Exercise tasks:
1. Echo the passage of the ontology excerpt from "2 Ontology-based knowledge" up to and including "domain of interest.".
2. Answer these questions using the ontology excerpt.
(a) Which three areas are named as examples where the use of ontologies has extended?
(b) What does the term "Formal" reflect about an ontology?
(c) According to Gruber, which four kinds of components can be used to formalize domain knowledge in ontologies?

Excerpt to read:
───
2 Ontology-based knowledge
In recent years, the use of ontologies has extended in diverse areas such as medicine
[1]; bioinformatics [2]; groupware [3, 4]; mainly, because they allow a formal explicit
specification of a shared conceptualization of certain domain of interest.
Conceptualization refers to an abstract model of some knowledge in the world through
the identification of relevant concepts of this. Explicit specification, means that the type
of concepts used and the constraints on their use are explicitly defined. Formal, reflects
the fact that the ontology should be machine-readable. Shared, represents the notion
that an ontology captures consensual knowledge that is not reserved to some individual,
but it is accepted by a group. So, it is said that ontology establishes the vocabulary used
to describe and represent domain knowledge to facilitate machine reasoning. The
domain knowledge, describes the main static information and the objects of knowledge
[5]. According to Gruber [6], domain knowledge in ontologies can be formalized using
four kind of components: concepts, relations, axioms and instances.
The OWL representation [7] facilities are directly based on Description Logics [8].
───
Recorded data
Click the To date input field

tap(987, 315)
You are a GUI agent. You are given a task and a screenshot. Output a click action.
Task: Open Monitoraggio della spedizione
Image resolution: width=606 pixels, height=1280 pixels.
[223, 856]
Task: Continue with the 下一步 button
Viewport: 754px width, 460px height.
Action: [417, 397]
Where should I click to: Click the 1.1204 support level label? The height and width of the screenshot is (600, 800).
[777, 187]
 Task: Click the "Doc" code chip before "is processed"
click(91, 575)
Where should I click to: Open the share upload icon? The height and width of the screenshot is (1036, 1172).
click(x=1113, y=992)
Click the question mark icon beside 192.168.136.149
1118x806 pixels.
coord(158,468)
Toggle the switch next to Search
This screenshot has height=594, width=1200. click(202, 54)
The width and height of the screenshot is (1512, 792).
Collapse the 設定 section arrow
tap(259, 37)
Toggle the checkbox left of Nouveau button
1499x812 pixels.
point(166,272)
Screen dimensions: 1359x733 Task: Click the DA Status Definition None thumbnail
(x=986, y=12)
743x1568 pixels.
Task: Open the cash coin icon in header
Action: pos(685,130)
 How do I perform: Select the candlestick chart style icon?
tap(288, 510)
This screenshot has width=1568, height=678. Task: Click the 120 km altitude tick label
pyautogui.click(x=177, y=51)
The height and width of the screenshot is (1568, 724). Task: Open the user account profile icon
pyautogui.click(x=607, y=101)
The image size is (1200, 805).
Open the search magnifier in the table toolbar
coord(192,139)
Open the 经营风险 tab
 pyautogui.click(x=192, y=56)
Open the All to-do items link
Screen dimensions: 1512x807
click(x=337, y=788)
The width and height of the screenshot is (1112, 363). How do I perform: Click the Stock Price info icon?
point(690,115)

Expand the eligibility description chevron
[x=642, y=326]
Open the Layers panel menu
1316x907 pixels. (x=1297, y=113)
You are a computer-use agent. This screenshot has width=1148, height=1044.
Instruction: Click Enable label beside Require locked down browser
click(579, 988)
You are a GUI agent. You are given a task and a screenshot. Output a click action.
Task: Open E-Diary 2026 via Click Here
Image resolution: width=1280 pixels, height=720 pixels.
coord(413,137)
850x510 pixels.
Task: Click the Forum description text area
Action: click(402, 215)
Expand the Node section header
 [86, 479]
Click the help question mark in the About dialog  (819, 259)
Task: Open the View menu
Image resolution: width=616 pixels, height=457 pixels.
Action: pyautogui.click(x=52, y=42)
───
Answers by item:
1.
2 Ontology-based knowledge
In recent years, the use of ontologies has extended in diverse areas such as medicine
[1]; bioinformatics [2]; groupware [3, 4]; mainly, because they allow a formal explicit
specification of a shared conceptualization of certain domain of interest.

2.
(a) Medicine, bioinformatics and groupware.
(b) It reflects that the ontology should be machine-readable.
(c) Concepts, relations, axioms and instances.